Clinical trial data increasingly politicised, Horton warns

by | 2nd Jul 2007 | News

Data from clinical trials will increasingly be subject to a “political crucible” as policymakers scrutinise more closely the cost-benefit value of publicly funded medicines, the editor of The Lancet warned last week.

Data from clinical trials will increasingly be subject to a “political crucible” as policymakers scrutinise more closely the cost-benefit value of publicly funded medicines, the editor of The Lancet warned last week.

Dr Richard Horton was summing up discussions at a meeting in London, organised by The Lancet and the James Lind Alliance, on how clinical trialists could more effectively serve the needs of clinicians and patients. He said the “very complex political environment” in which clinical data were now assessed was underlined by the judicial review of the National Institute for Health and Clinical Excellence’s decision to restrict UK NHS coverage of the Alzheimer’s disease drugs Aricept (donepezil), Exelon (rivastigmine) and Reminyl (galantamine).

As Horton pointed out, the then ongoing review had heard withering criticism of AD2000, a trial conducted by researchers from the University of Birmingham, with funding from the NHS Executive’s R&D Directorate, and published in The Lancet in June 2004. NICE’s Appraisal Committee has played down its reliance on AD2000 in its ruling on Eisai/Pfizer’s Aricept. The trial found that the drug did not significantly delay progression to more pronounced disability from Alzheimer’s diseaase or entry to institutional care, nor did it reduce the costs or burden of care for Alzheimer’s patients.
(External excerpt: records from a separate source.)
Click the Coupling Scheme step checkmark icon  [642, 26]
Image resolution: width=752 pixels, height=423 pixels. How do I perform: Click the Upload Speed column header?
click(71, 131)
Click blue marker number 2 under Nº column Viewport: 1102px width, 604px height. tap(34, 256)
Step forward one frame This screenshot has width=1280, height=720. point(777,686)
Validity of clinical evidence

Noting that the debate over Aricept and other Alzheimer’s drugs was not even about particularly expensive treatments, Horton said the demolition of the AD2000 data – which had come from a very reputable source – in the High Court raised questions about the validity of clinical evidence and how it was used in public policy. Scientists needed to be a “little bit more humble” about how their data were interpreted by policymakers, he suggested. Patients could help in this process by asking the kind of pertinent questions that would “flush out” data of real value.

As another speaker observed, though, patient involvement in shaping clinical decision-making can sometimes cloud objective judgment. Breast cancer charities had pushed en masse for rapid approval and NICE acceptance of Roche’s Herceptin (trastuzumab), backed up by emotionally charged media coverage suggesting the drug was a “cure-all,” noted general practitioner and Financial Times columnist Margaret McCartney. Less had been made, though, of Herceptin’s potential for cardiac side-effects or the fact that only 20%-30% of women contracted the HER2-positive breast cancer targeted by the drug.
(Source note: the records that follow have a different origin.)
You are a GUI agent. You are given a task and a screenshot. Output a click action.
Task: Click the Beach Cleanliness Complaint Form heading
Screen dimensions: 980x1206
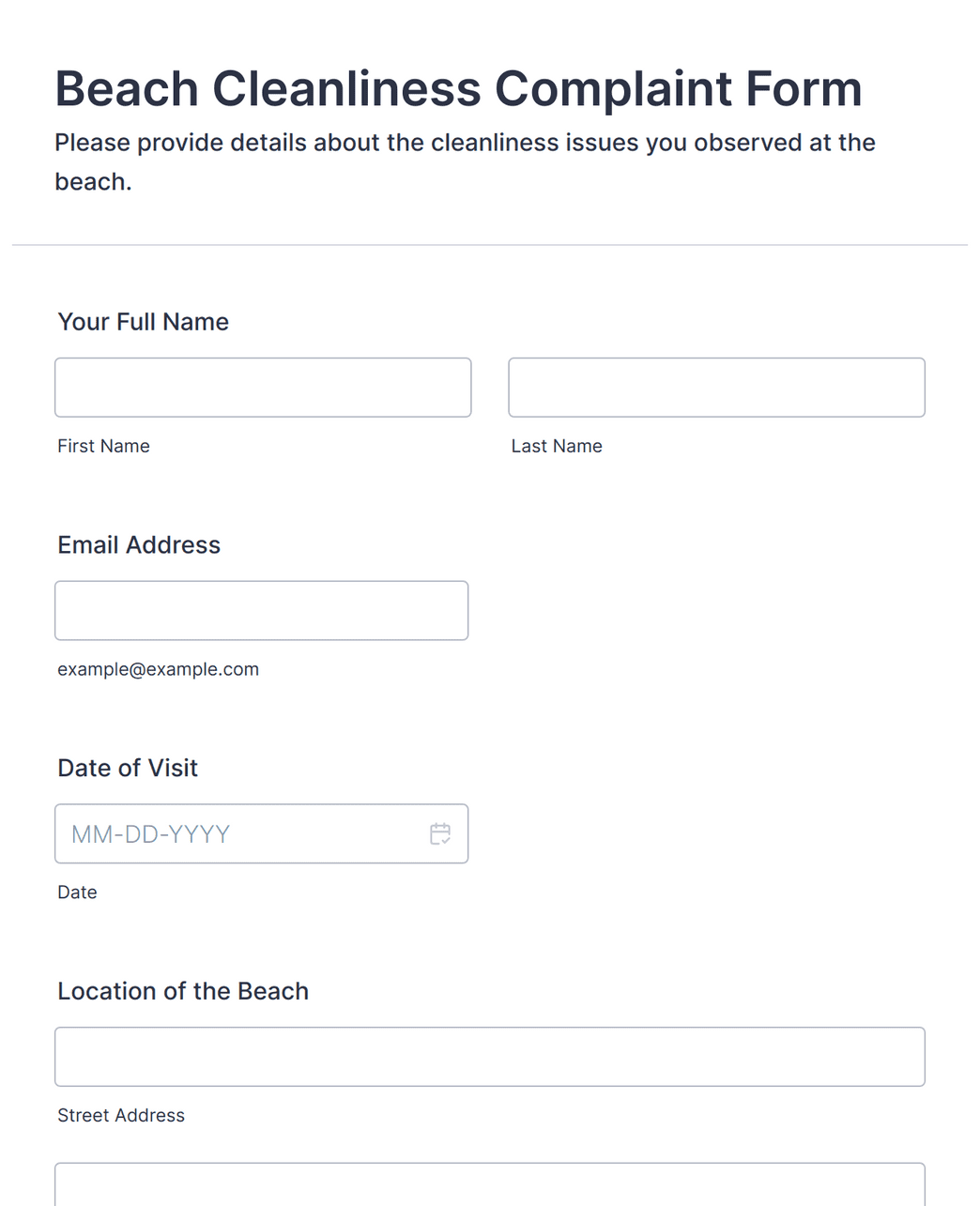(458, 89)
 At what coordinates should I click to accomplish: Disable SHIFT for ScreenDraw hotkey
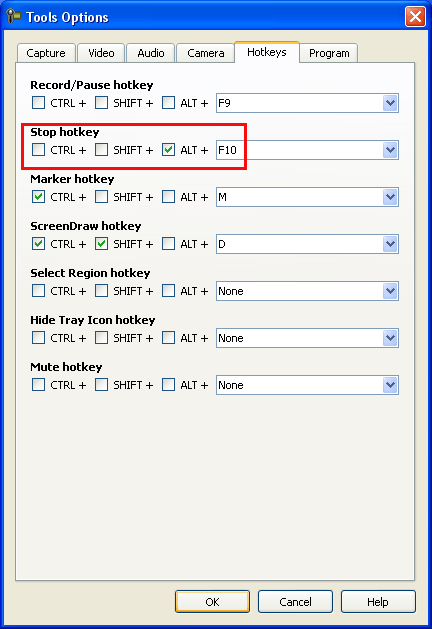(101, 243)
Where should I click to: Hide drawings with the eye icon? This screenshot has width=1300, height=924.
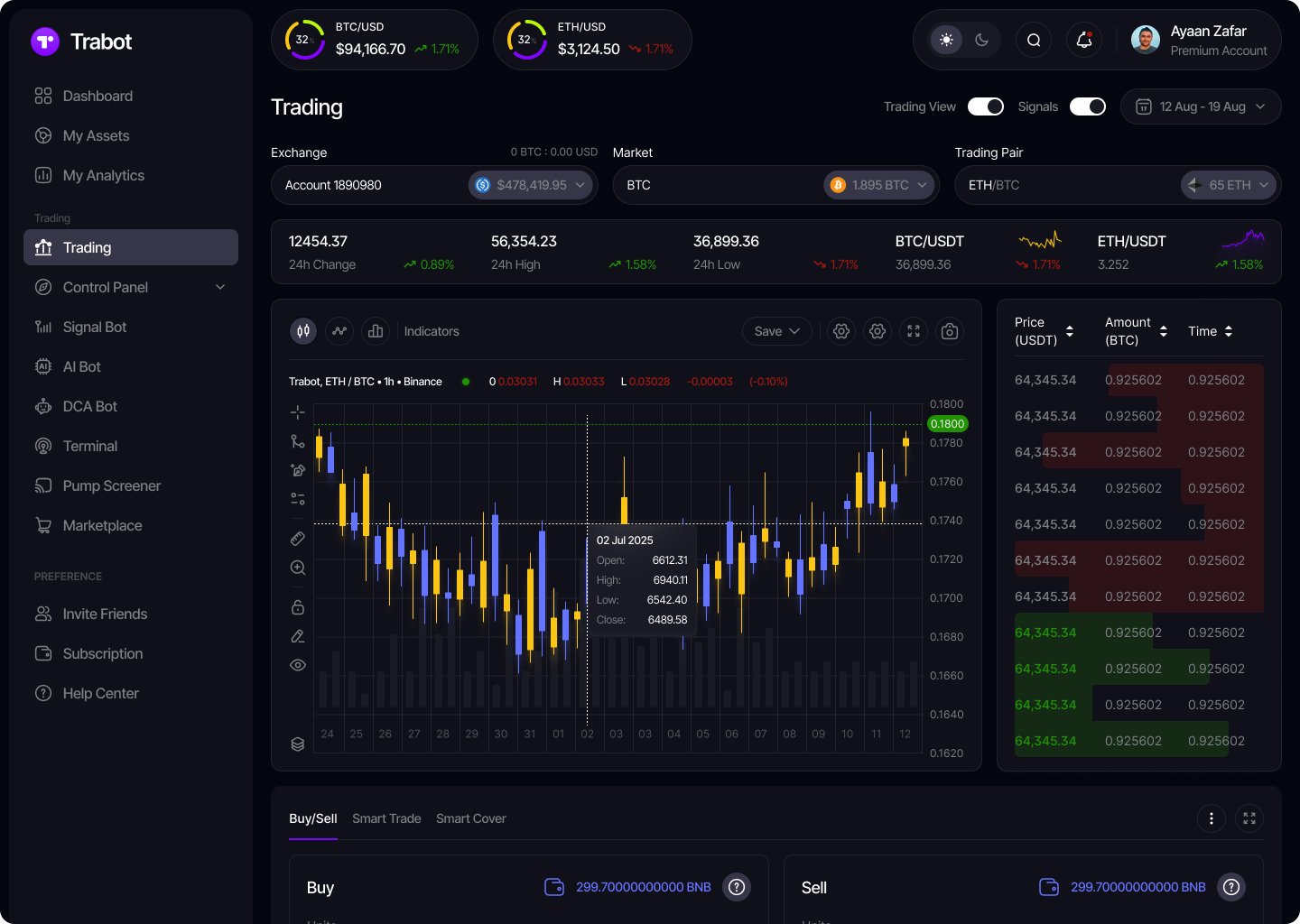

McCartney was equally sceptical of what she saw as broad-brush government policies on more heavily treated conditions such as elevated cholesterol or hypertension. Citing the “vast amounts” of protocols on these diseases, she asked whether GPs were supposed to be treating individuals or populations and claimed that the government would be happy for doctors just to tick the relevant boxes and put all patients on drug therapy.

One delegate to the meeting protested that the discussions ignored an unassailable truth: most clinical research was funded by the pharmaceutical industry, whose sole responsibility was to its shareholders. Horton, however, was more optimistic. There seemed to be greater effort now in the UK to encourage and fund sources of independent clinical research – for example, through the Medical Research Council – as a counterweight to any industry agenda, he told PharmaTimes.